Snape brachte es nun fertig, dem jungen Mann in die Augen zu sehen, nein, er zwang sich vielmehr dazu. „Ja, ich weiß.“ Er streckte die Hand aus und schien das langsam zu seiner normalen Form zurückfindende Ohr berühren zu wollen. Dann bemerkte er Georges irritierten Gesichtsausdruck, begriff, was er gerade im Stande war zu tun, und zog die Hand abrupt zurück.

„Ich…“ Er stockte, brach ab und begann erneut. „Wie ist es geschehen?“ Natürlich wusste er es, aber er wollte hören, was George wiederum wusste.

Dieser hob die Schultern. „Letztes Jahr im Sommer, als wir Harry rausgeholt haben.“ Er streckte sich und berührte unwillkürlich die leere Stelle unter seinem Haar. „Irgendein Todesser.“ Beiläufig zuckte er mit den Achseln, doch in seinen braunen Augen lag ein Ausdruck, der verriet, dass er mehr wusste oder zu wissen glaubte.

Snapes Miene war vollkommen unbewegt, als er mit ruhiger Stimme sagte: „Ich war es.“

Normalerweise hätte er jeden mit seiner Gleichgültigkeit täuschen können, so jedoch nicht George in diesem Moment. Denn während dieser Snape ansah, fiel ihm etwas auf. Dieser spezielle Zug um seinen Mund, dieses leichte Blinzeln in den Augen und dieser namenlose Ausdruck in den schwarzen Augen.

„Ich hab’s geahnt“, erwiderte George schließlich langsam. Er schwieg einen Augenblick und fügte hinzu: „Und ich weiß, dass Sie es bedauern.“ Im ersten Moment war dieser Gedanke eine Vermutung gewesen, doch während er die Worte aussprach, wurden sie zur absoluten Gewissheit.

Snape klappte den Mund auf, wie um etwas zu sagen, und schloss ihn dann wieder. Was sollte er dazu denn noch sagen? Dieser… Er schüttelte den Kopf und ihm entwich ein winziges Lächeln.

„Sie reden, als wenn es Ihnen gleichgültig wäre…“, sagte er schließlich nachdenklich.
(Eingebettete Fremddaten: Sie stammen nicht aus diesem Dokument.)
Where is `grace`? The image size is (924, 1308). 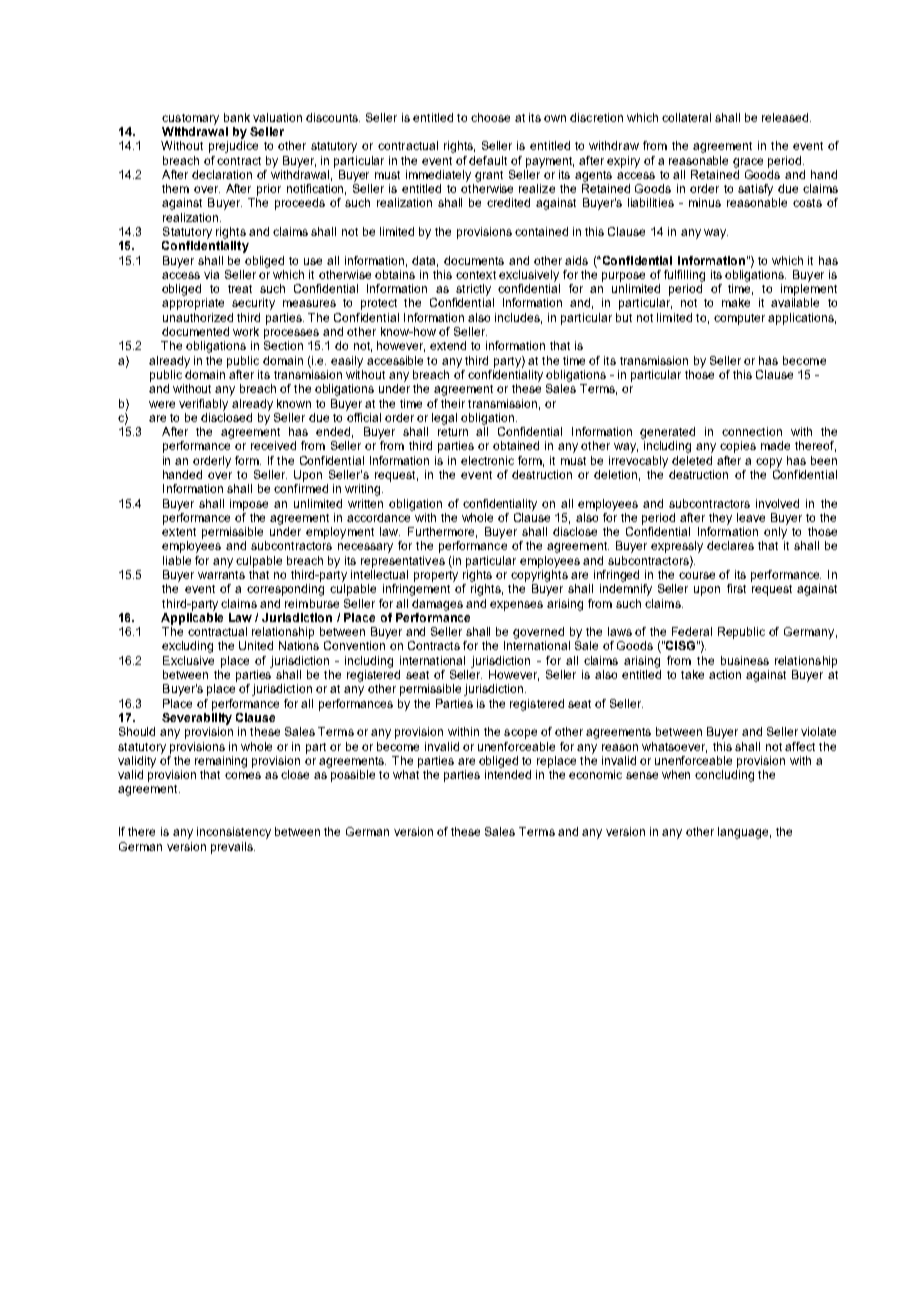
grace is located at coordinates (748, 163).
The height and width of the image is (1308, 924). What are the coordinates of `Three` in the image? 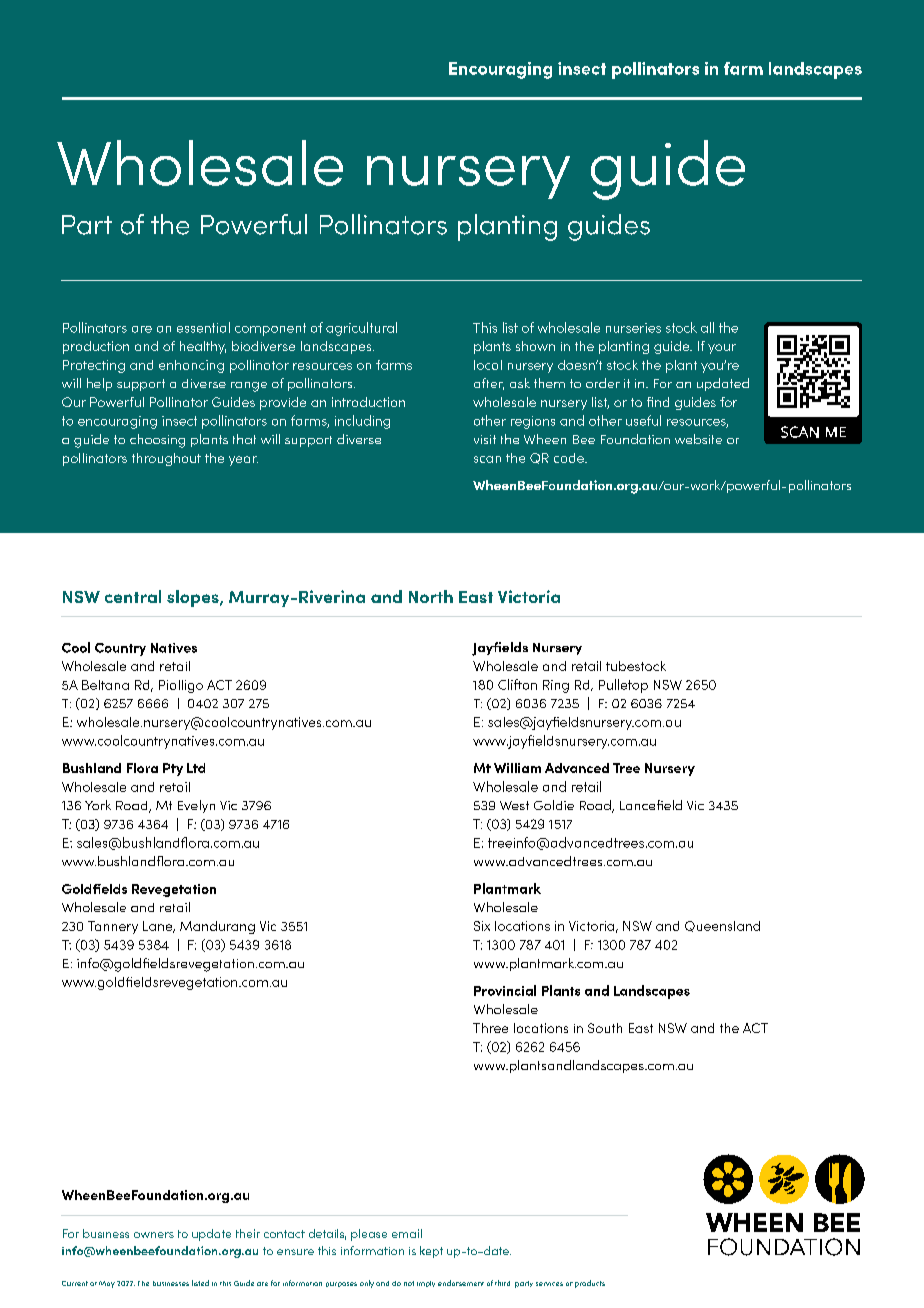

„Nö.“ George grinste ihn an. „Aber ich habe mich damit abgefunden.“ Er zuckte erneut mit den Schultern. „Außerdem gebe ich Ihnen keine Schuld dafür…“

Jetzt hatte er es geschafft, Snape innerhalb weniger Augenblicke zweimal sprachlos zu machen. Das war dem ehemaligen Lehrer so noch nie passiert. Erst dieses mühelose Durchschauen seiner jahrelang perfektionierten Maske, dann dieses beiläufige Verzeihen…

„Ich denke nicht, dass es Absicht war, oder?“ George lächelte und fuhr sich durch die Haare.

„Nein.“ Snapes Blick glitt ins Leere. „Nein, das war es tatsächlich nicht.“ Und dann begann er zu erzählen. Er schilderte, wie er an diesem Tag aufgebrochen war, wie er die Todesser auf ihre Spur gebracht hatte, um seine Integrität zu wahren und Hogwarts besser schützen zu können. Wie das Gefecht begonnen hatte, wie dieser Fluch seinen Stab verlassen und das Ziel verfehlt hatte. Sein Tonfall war nüchtern, ausdruckslos und doch glaubte George die innere Bewegung des Mannes in seinen Augen sehen zu können.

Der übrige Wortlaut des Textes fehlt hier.